Now I have a project and I think it can be divided into three different modules like below.
project │ README.md │ └───flask_web │ └───app_folder │ | └─── ... | | └─── ... | | | __init__.py | | │ │ app_run.py │ └───venv │ └──bin | │ └───Fate | └─── ... | └───env | └───python36 | └───venv | └───bin | └───fake_data_algorithm └─── ... └───venv └───bin
The first part ‘web’ is a flask application providing web service, it requires a virtual environment.
The second part ‘fate’ is a open source project for federal learning and also needs a virtual environment.If I want to start the system for federal learning process, I have to source ‘fate/bin/init_env.sh’ to activate the providing environment.
The third part ‘fake_data_algorithm’ is used to generate fake data based on the ‘data’ folder, which also requires virtual env for some python packages.
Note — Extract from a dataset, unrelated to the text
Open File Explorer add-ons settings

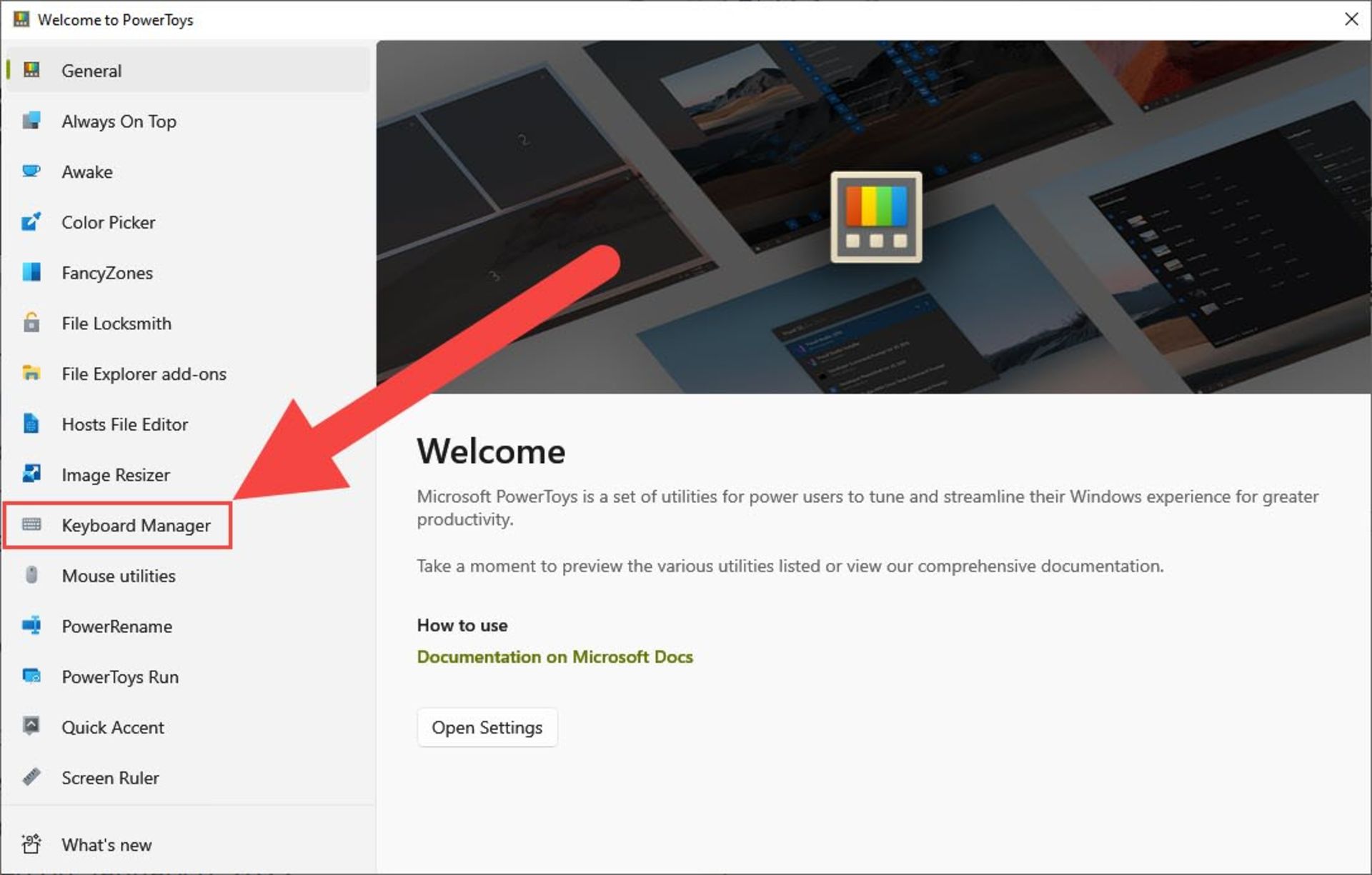click(x=144, y=374)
Because the after the ‘web’ application getting the request from browser, it will call
‘fate’ or ‘fake_data_algorithm’, but both of them are in a different virtual environment, so I should source the environment again.
so my puzzle is: Is there a mechanism that can enable the whole project keep running without switching the virtual environment.And because the “fate” is a relatively close part, I want to keep the virtual environment of ‘fate’ as far as possible(try to avoid put all the python packages in a single environment).